|
PyMOL
Getting started
If you are using UNIX/Linux, type pymol at the prompt. For Windows, click the PyMOL icon.
PyMOL starts with two windows, the Viewer window, where the structures are
displayed, and the External (Tcl/Tk) GUI window, which has a collection of
pull-down menus and a command input field.
This tutorial is intended for users who don't use PyMOL every day, and therefore
I will try to use the menus as much as possible, to reduce the amount of
commands that needs to be remembered by the occasional user. If you are going
to be using PyMOL a lot, it is worthwhile to get hold of the manual and learn
the commands. You can ease your work considerably through scripting.
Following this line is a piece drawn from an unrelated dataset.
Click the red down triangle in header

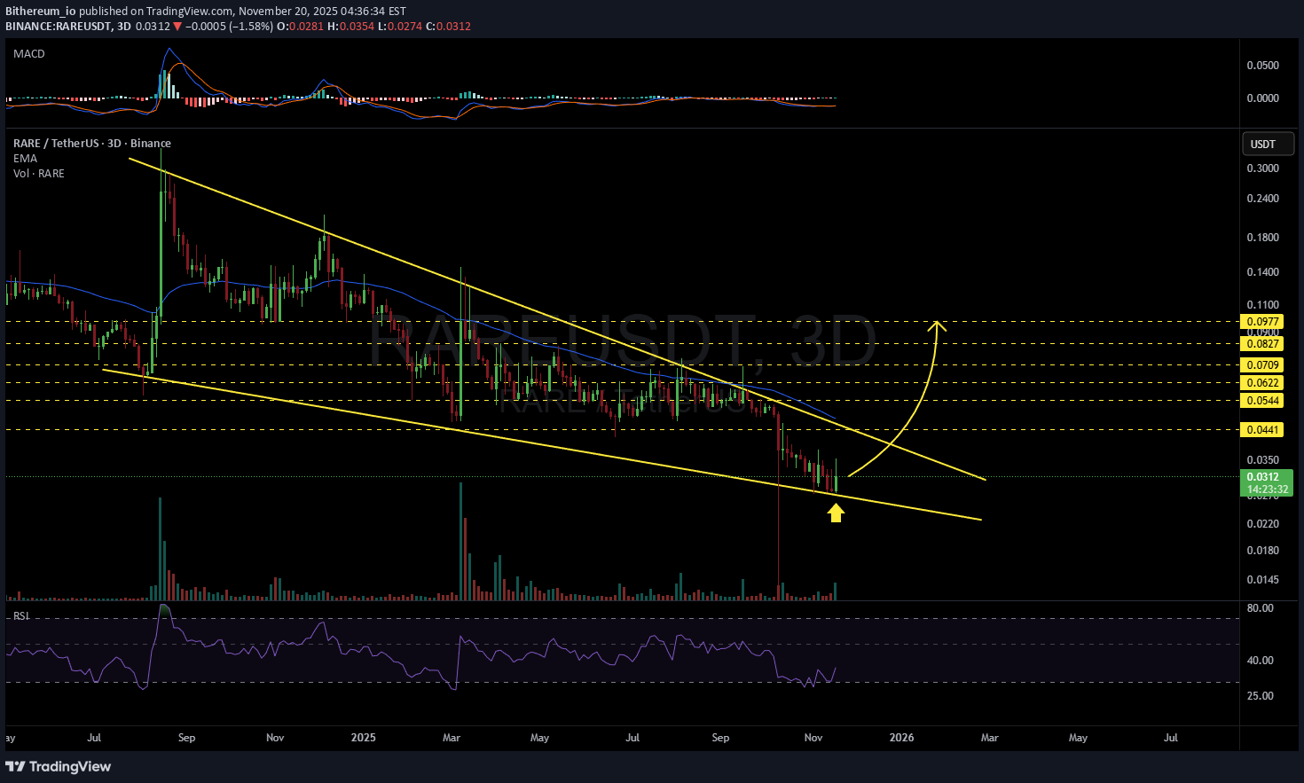click(177, 27)
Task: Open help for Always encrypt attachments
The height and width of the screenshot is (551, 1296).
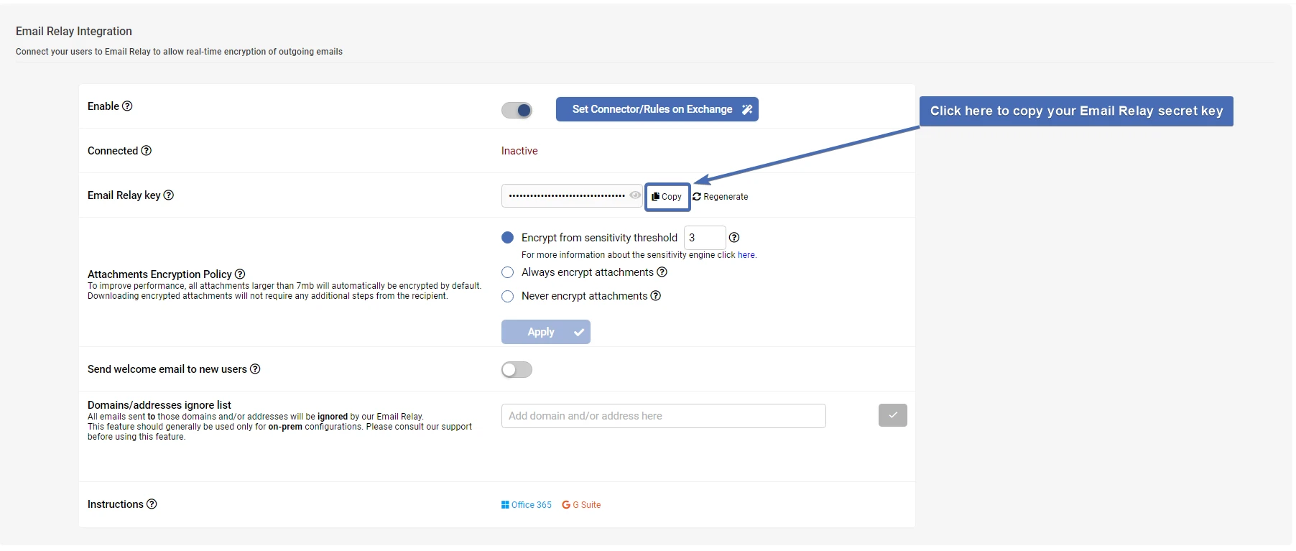Action: (x=662, y=272)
We will start the tutorial by working on the PDB file 1duz. If you are working
at the CBS network, you can retrieve the file using the command "getpdb" (at
the UNIX prompt):
getpdb 1duz > 1duz.pdb
You can also download it from www.rcsb.org/pdb.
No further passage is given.